La SHGMN organise aussi des conférences. Chaque fois, 60 à 70 personnes viennent écouter les historiens invités. L’organisme évolue à l’intérieur de la bibliothèque Yves-Ryan, la toute première de Montréal-Nord. À l’époque de sa création, en 1970, les titres des journaux la qualifiaient de première bibliothèque électronique au Canada. « C’était branché sur le téléphone, on rentrait deux cartes, une pour l’abonné et une pour le livre. C’était ingénieux à l’époque! », révèle Jean-Paul Guiard.

Pont Pie-IX en 1938 (archives du ministère des Transports du Québec).

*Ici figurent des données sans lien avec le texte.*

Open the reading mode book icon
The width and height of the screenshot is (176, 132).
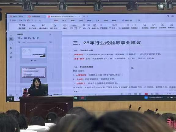coord(134,25)
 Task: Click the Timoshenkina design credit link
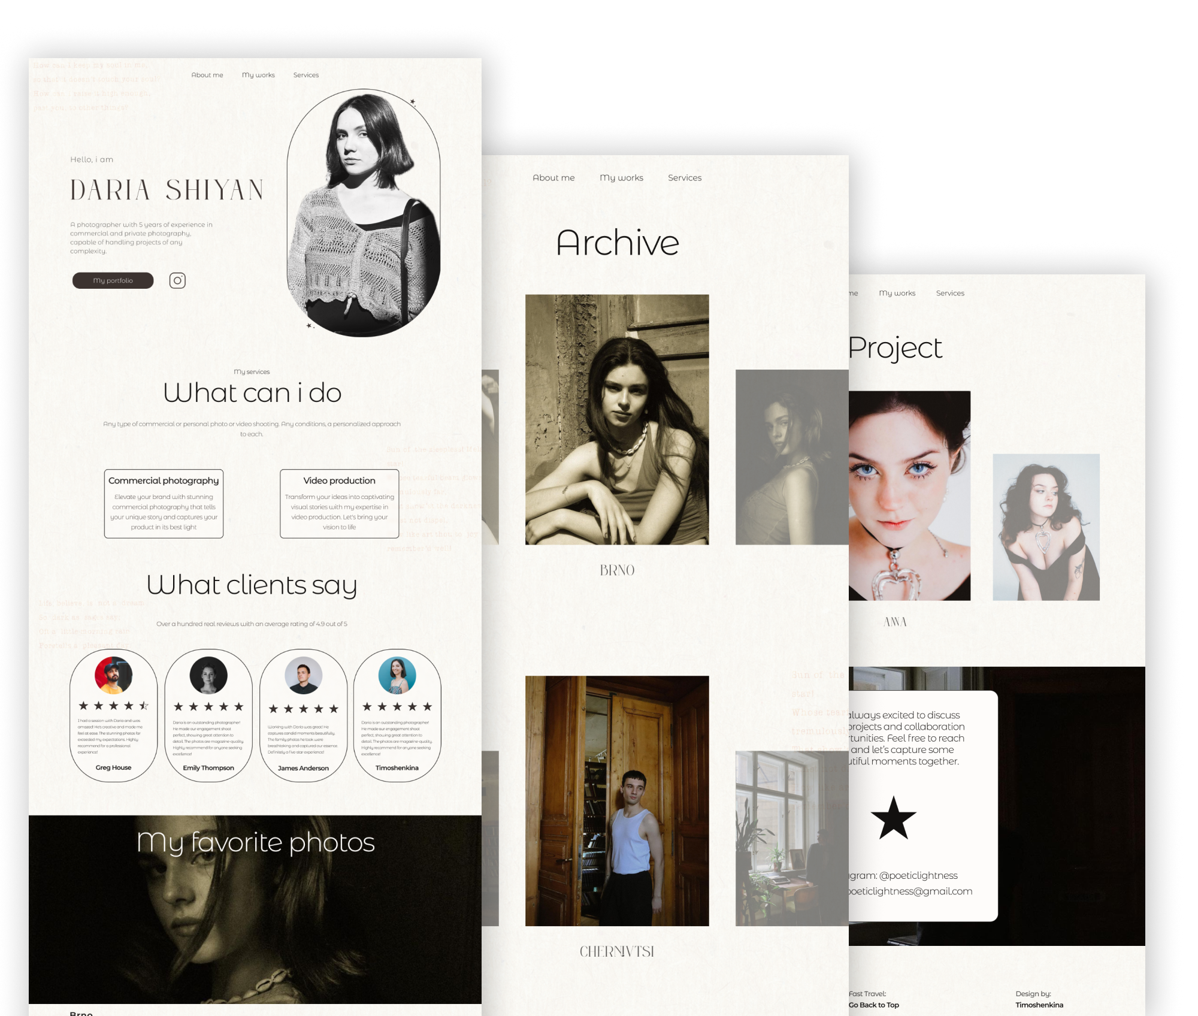coord(1039,1005)
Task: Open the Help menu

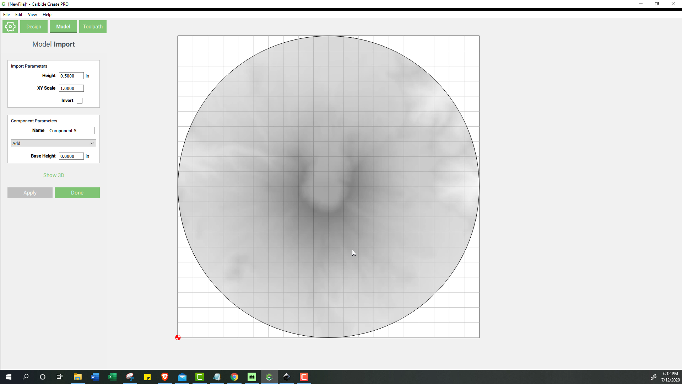Action: pos(47,15)
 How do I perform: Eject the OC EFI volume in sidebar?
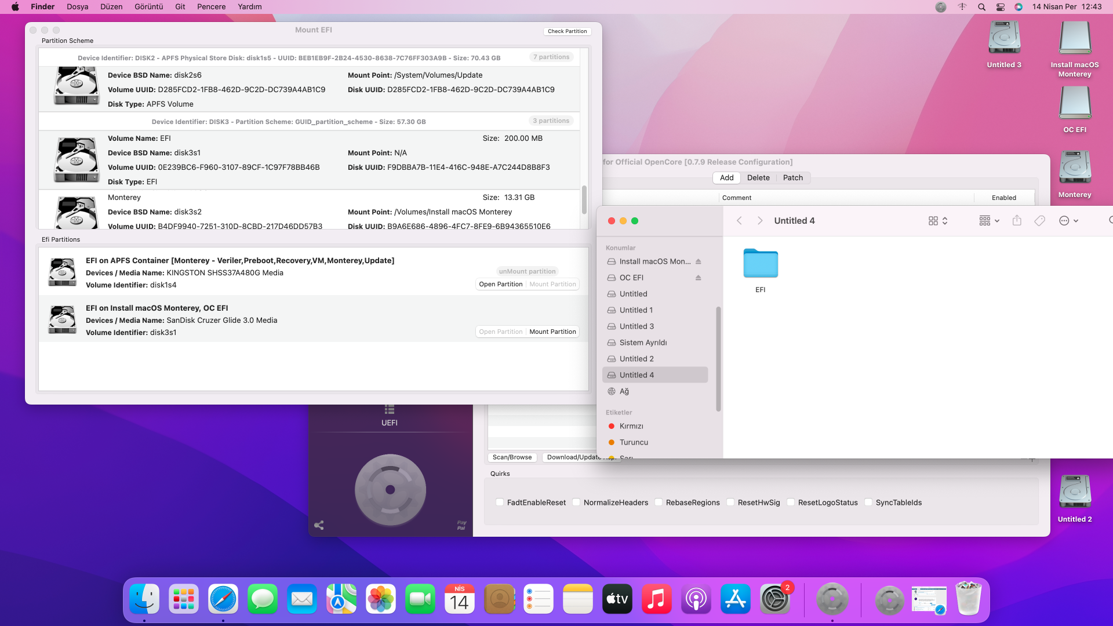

Il semble bien loin, le temps où les tout premiers Nord-Montréalais, ces familles d’agriculteurs et de citadins en vacances, investissaient les grandes terres du nord-est de l’île. Le portrait de Montréal-Nord est tout autre aujourd’hui, mais aussi riche. « C’est un arrondissement accueillant pour lequel les citoyens, les élus et la Société d’histoire ont une vision très positive pour l’avenir », conclut Jean-Paul Guiard. Vivant, dense et cosmopolite, Montréal-Nord offre une foule de petits trésors à qui veut bien les découvrir.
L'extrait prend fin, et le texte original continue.